What the $38 Trillion Milestone Means
In October 2025, the U.S. gross national debt crossed the $38 trillion mark, a record-setting figure in the nation’s fiscal history.
That number represents the total amount the federal government owes, not just for one year’s deficit, but the cumulative result of years of borrowing. In plain terms: every year the government spends more than it collects in revenue, it must borrow, and that borrowing adds up over time.
At $38 trillion, the debt level is moving higher faster than ever: the jump from $37 trillion to $38 trillion happened in about 71 days.
From a consumer-advocate perspective, this has important implications. While the headline is about the federal government’s books, the ripple effects can reach personal debt, borrowing costs, employment security, and consumer rights. It is crucial to understand both how this happened and what it could mean for you.

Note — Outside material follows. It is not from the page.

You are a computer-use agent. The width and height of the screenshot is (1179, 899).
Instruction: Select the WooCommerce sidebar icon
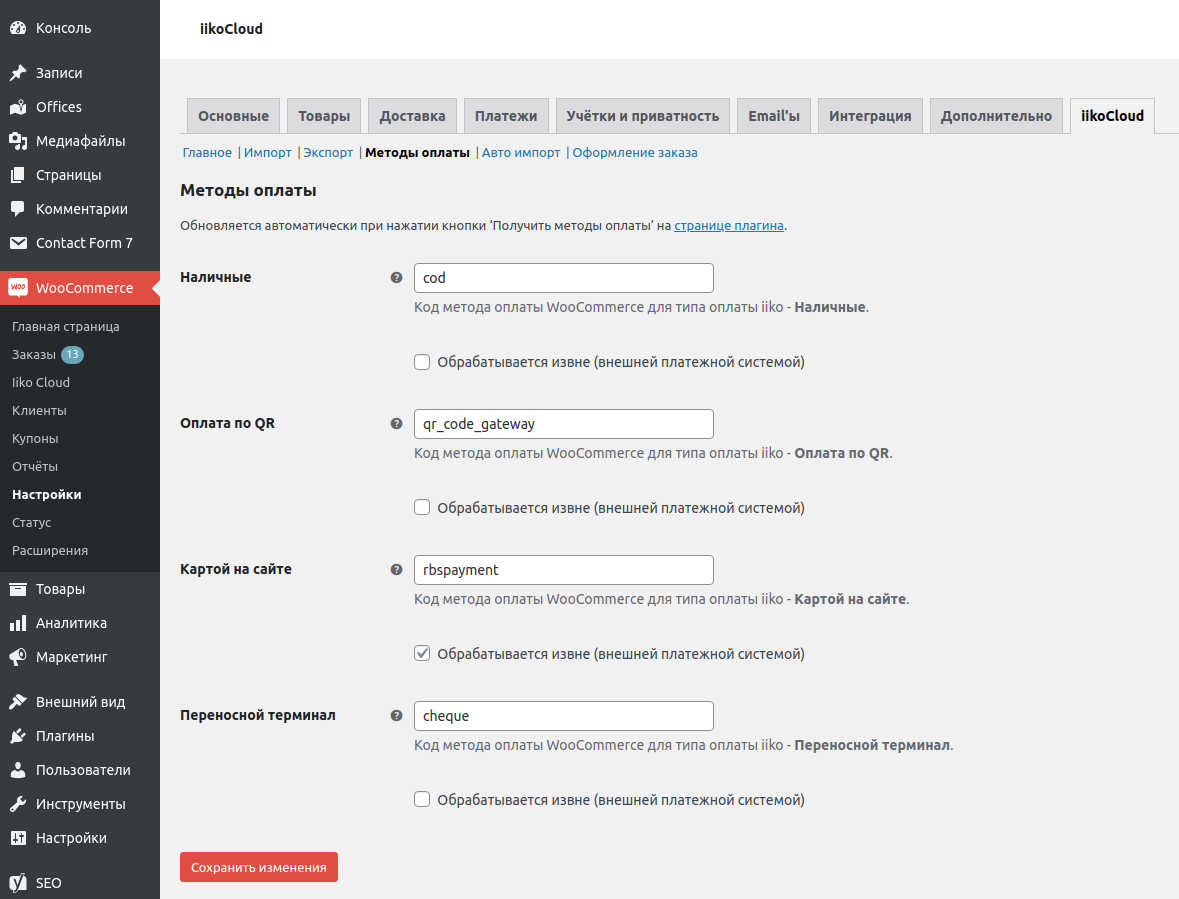(18, 287)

In this article we’ll walk through:
- What this debt figure actually is
- How it works and why it matters
- How it can affect individual borrowers
- What you can do about it — protections and practical next steps
How the U.S. Gross National Debt Works
What is “gross national debt”?
The U.S. gross national debt is the total amount of money the federal government owes to creditors — other countries, private investors, the public, and even intra-government accounts (such as trust funds). It differs from the yearly deficit, which is the gap between what the government spends and what it collects in a given year.
Why is it ballooning now?
Several forces are driving the rapid increase:
- Interest costs are rising. Because of higher interest rates and the larger debt base, servicing the debt (i.e., paying interest) is becoming a heavier burden.
- Government shutdown and delayed borrowing have amplified the pace of debt accumulation. For example, the recent $1 trillion jump to $38 trillion occurred during a period of fiscal and legislative gridlock.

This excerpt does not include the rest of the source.